[Dataset entries]

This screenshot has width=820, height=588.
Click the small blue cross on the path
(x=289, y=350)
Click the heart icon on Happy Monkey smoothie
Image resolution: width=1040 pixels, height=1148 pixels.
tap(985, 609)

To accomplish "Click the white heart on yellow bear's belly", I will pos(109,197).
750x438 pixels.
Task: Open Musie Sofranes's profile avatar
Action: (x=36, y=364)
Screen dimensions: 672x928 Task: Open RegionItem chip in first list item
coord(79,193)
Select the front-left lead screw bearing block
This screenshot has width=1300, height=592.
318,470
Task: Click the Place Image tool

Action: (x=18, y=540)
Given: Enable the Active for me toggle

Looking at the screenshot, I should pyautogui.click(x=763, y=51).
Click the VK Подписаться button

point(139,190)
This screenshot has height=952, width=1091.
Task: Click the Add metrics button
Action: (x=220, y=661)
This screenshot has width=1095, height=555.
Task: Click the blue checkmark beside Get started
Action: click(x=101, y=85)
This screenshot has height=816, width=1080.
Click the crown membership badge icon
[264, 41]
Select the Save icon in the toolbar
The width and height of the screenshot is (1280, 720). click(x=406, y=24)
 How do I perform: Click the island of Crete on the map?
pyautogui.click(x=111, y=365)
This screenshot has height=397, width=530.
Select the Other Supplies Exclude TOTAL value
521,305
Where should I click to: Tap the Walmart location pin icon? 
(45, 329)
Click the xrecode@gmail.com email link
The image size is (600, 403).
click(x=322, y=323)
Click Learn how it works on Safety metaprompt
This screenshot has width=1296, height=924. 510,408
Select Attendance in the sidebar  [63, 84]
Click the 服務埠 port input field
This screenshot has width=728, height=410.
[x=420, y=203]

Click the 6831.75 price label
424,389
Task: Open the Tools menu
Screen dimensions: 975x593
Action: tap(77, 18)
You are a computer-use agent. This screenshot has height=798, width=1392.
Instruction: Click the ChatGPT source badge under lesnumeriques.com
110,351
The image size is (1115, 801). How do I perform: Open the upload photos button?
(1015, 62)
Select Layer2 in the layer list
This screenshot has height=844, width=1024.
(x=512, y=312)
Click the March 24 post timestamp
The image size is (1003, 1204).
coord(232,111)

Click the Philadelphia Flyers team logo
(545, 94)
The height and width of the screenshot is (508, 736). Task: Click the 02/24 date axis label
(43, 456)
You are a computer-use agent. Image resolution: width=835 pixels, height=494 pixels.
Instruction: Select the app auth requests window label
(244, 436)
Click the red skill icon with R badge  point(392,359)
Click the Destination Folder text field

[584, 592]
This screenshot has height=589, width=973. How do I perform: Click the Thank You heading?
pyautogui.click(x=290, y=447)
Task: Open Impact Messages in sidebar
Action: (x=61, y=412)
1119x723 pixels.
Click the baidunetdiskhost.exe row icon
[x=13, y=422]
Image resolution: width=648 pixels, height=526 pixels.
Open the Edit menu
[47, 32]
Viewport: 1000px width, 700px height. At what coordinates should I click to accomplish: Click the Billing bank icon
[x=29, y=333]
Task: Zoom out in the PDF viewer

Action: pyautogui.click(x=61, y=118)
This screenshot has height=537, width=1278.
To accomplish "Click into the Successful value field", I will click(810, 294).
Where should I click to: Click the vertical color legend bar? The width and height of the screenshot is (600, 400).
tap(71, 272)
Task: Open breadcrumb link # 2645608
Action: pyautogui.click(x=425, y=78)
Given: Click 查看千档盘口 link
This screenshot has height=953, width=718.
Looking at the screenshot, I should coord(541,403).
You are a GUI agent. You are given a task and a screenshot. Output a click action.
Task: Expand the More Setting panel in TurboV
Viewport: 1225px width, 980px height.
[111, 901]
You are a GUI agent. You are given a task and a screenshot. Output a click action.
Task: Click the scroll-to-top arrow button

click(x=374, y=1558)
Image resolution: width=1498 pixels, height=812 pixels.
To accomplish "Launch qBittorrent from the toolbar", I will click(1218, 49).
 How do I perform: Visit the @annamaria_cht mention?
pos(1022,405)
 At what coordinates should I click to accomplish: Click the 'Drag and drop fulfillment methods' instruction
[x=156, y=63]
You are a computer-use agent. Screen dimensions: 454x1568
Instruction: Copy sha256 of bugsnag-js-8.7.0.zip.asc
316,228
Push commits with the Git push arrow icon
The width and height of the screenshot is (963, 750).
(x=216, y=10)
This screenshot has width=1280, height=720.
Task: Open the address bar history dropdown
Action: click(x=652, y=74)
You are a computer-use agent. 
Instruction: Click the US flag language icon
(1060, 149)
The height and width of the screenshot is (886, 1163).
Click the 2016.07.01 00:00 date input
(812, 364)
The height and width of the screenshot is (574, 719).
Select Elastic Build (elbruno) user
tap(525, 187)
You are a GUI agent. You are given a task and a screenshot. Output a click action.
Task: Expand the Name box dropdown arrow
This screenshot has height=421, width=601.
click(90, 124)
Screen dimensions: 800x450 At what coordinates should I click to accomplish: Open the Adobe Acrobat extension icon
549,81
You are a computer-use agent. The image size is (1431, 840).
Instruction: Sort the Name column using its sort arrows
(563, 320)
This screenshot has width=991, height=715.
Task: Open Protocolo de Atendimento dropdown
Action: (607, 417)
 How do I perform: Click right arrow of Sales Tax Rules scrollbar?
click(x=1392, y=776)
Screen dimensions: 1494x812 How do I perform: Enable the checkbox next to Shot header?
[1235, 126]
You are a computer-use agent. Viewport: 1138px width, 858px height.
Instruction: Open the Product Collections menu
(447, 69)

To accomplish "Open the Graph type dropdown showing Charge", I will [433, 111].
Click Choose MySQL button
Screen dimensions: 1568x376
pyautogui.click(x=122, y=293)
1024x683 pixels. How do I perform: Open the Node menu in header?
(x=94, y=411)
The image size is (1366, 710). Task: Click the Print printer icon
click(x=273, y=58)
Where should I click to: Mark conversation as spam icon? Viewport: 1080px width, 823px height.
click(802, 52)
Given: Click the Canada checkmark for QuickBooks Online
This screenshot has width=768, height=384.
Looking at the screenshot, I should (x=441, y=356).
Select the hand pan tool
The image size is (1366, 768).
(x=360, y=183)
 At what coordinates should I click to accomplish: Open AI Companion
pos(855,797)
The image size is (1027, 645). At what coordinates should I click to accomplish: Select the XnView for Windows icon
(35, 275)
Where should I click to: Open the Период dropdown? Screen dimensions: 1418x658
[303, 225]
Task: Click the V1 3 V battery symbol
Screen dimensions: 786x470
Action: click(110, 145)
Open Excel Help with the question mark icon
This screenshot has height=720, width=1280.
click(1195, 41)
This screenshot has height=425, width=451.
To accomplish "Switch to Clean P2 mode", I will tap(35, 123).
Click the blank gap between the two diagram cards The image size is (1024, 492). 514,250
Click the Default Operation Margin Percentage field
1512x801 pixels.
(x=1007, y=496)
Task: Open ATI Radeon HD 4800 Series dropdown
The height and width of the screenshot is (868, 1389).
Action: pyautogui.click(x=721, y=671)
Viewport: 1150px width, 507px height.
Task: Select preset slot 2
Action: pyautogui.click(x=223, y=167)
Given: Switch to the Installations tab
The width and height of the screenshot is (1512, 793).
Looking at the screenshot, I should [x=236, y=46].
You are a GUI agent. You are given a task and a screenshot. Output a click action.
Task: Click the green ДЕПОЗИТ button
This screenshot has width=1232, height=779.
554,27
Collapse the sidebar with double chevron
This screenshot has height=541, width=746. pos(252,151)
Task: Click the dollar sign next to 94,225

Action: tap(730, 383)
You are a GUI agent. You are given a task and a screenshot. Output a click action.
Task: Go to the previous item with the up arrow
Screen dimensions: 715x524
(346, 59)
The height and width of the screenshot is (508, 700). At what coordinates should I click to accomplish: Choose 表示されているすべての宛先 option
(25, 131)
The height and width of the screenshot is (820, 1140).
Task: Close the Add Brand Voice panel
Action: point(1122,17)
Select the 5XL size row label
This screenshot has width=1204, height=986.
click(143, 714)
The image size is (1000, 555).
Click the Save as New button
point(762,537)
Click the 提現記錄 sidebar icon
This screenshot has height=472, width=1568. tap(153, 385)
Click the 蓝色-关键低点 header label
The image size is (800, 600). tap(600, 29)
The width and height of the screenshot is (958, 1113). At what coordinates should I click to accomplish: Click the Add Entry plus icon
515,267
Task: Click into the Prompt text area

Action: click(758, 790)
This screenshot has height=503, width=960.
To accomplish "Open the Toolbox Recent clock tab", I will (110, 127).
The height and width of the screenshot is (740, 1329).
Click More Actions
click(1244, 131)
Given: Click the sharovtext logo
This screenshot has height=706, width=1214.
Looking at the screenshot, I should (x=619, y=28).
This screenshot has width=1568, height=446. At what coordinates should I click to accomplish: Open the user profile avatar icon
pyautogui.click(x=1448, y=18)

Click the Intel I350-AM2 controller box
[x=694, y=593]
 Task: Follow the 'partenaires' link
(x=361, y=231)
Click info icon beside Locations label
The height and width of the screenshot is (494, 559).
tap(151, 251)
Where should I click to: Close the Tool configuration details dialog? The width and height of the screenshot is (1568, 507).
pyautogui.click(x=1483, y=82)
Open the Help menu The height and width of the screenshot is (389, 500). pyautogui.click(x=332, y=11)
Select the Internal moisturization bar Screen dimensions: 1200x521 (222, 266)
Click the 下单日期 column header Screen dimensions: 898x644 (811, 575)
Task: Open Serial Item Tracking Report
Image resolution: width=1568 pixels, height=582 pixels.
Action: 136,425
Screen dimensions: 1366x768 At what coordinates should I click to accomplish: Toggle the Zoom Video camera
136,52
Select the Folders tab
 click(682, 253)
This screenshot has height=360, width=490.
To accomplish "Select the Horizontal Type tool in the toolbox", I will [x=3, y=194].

• Assignment:
From the entries above, pull out each line that includes "Help".

• Solved problem:
Open Excel Help with the question mark icon
Open the Help menu The height and width of the screenshot is (389, 500). pyautogui.click(x=332, y=11)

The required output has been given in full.